The premise is that in an alternate 1950's humanity is fighting a desperate war against the Fae, who invaded Earth in the late 19th Century. And God, how things suck.

Can be found here for members of AH.Com.


The story provides examples of:

  • Alien Space Bats: The Fae had once lived on Earth and hunted humanity's ancestors millions of years ago before departing into another dimension, until they made a comeback in the last month of 1898.
  • Allohistorical Allusion: There is a story from a science-fiction magazine about a world without the Fae and sets in around the present day after Germany was coxed by the Austrian-Hungarian Empire into fighting a war it lost to England and France, and it's eager for revenge and under some maniacal dictator. The reader laughs off the latter idea and the thought of a major war that could cost the lives of millions of people as being unrealistic.

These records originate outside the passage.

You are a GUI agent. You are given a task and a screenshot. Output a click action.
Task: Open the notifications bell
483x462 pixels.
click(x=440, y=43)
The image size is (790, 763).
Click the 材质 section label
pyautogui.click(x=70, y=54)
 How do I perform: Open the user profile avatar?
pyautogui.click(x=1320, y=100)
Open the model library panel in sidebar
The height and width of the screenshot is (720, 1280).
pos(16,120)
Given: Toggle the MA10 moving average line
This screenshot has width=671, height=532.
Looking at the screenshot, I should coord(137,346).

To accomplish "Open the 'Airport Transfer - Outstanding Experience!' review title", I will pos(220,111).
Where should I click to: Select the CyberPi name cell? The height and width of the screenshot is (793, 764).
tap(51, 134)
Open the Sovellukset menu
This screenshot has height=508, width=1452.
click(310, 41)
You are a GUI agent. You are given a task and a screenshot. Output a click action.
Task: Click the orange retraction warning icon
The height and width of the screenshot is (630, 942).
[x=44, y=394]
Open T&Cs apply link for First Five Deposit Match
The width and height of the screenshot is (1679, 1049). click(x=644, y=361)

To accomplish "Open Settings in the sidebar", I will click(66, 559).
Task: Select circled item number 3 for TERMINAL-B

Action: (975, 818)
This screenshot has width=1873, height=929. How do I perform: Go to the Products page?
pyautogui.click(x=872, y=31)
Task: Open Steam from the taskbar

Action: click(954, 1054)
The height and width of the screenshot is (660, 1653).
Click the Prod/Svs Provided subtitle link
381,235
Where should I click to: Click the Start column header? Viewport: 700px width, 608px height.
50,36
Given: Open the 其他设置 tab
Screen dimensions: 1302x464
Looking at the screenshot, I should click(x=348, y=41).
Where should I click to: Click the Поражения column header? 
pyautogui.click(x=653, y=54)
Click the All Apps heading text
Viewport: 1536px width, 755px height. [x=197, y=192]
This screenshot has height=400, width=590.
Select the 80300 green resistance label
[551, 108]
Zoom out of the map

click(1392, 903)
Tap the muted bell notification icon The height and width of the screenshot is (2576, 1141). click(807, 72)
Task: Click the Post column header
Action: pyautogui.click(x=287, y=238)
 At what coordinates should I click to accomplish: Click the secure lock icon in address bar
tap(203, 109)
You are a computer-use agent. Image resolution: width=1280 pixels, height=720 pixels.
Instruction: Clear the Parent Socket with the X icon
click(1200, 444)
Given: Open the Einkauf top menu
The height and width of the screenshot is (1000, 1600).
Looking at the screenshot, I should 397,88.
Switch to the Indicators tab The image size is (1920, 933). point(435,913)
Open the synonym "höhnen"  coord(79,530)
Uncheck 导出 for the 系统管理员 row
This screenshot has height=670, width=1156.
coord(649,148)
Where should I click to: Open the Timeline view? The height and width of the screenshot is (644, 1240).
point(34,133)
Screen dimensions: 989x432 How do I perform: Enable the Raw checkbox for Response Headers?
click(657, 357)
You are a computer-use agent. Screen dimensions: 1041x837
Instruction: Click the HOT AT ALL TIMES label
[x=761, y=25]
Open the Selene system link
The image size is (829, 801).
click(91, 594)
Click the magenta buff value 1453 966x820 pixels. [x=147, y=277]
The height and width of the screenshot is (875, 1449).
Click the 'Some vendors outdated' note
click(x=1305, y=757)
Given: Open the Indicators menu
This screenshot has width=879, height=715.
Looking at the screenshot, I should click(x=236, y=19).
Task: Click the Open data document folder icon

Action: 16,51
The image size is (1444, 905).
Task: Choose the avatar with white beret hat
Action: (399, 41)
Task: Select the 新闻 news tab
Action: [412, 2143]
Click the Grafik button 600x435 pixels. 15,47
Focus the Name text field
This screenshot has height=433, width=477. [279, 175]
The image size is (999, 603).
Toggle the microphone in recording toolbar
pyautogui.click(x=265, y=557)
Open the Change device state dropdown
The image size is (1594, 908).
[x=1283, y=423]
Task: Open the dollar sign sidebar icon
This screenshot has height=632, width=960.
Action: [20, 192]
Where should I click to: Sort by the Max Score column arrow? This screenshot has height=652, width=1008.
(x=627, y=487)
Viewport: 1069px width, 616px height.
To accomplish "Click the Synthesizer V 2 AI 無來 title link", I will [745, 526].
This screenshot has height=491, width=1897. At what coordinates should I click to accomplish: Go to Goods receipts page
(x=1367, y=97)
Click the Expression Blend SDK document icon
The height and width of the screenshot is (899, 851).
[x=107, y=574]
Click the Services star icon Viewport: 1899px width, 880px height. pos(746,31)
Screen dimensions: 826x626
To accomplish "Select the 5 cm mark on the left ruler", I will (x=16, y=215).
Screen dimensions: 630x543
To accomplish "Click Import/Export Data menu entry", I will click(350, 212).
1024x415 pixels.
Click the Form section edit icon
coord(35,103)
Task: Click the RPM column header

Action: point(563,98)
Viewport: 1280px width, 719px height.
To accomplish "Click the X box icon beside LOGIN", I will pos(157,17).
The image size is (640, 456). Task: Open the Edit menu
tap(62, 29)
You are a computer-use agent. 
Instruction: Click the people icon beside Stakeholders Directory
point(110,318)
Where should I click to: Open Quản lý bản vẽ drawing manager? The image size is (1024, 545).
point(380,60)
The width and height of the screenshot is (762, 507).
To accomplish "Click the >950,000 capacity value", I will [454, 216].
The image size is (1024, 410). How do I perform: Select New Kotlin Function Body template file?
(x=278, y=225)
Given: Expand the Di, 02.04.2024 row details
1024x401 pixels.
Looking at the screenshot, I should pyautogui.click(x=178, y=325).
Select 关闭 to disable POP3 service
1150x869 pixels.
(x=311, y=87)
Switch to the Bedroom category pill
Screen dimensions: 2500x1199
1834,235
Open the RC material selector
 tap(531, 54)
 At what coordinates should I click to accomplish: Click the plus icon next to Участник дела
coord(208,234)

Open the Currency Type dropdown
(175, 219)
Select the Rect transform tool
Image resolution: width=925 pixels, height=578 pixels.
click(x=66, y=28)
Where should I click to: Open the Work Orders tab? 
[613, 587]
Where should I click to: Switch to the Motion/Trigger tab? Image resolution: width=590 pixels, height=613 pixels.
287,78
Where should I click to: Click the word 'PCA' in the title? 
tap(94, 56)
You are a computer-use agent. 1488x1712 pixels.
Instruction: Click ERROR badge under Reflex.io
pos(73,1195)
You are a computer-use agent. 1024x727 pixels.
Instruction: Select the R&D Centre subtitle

Justified that every nations now have weapons such as the machinegun that could be put into deadly use against the Fae and couldn't imagine anyone would use it on their fellow human beings instead, and considering how the Fae had already mounted an aggressive warfare that surpassed humanity since 1898.
  • Alternate History: Not a remotely nice one.
  • Church Militant: The Catholic Church calls for a new Crusade against the Fae, in which Spain and much of southern Europe gladly have their military following under the church.
  • Crapsack World: The very title claims this.
  • Enemy Mine: All past animosity between human nations have long been and somewhat diminished after the Fae came.
  • The Fair Folk: About the most frightening version ever written.
  • Fantastic Slurs: The Fae are called elves by the Americans.
  • Fate Worse than Death: What will happen to you if the Fae take you alive.
  • He Who Fights Monsters: Invoked by Louis Spaller when he sees how his fellow soldiers dealt with wounded Fae and are no different from what they are fighting against. This is pretty much applied to the rest of humanity.
  • Hopeless War: Humanity and the Fae had been waging war for over 45 years.
  • Humans Through Alien Eyes: The Fae can't understand how human society works.
  • Kryptonite Factor: The Fae are fairly weak to being expose to iron.
  • Low Culture, High Tech: Despite humanity have already constructed monoplanes and the atomic bomb with the absences of the First and Second World Wars, according to the author, human culture and society lags considerably. This includes: overlong travels that depends on coal-burning trains as civilian cars and commercial air travel are non-existent, and nor do the basic family having a bicycle, as the smelting of the metal to make one makes it too expensive; "cinemas" are extremely uncommon; clothing trend are based out of surplus uniform fabric, as cloth are becoming scarce; engineers and applied scientists are much more common than historically, but very few universities bother much with history, art or literature programs; cultural arts are practically dead except for propaganda pieces; and the life of an average citizen is comparable to what is like living in East Germany.
  • The Magic Versus Technology War: World War I-II-era human technology against the medieval-style, magic-using Fae.
  • Monumental Damage: The Statue of Liberty was reduced to a molten slag due to a Fae raid and now serves as a monument of hate for the Fae.
  • Nuke 'em: A common human tactic.
  • To Serve Man: The Fae sees humanity as common cattle.
  • The Squadette: Some human nations allowed women to fill in for the lack of manpower in the military and industry given that the world had been pressed hard against the Fae and losing a chunk of the human population.
  • We Have Reserves: Another common human tactic.
  • What Measure Is a Non-Human?: Given from what the Fae had done for humanity, humanity return them in the same favor.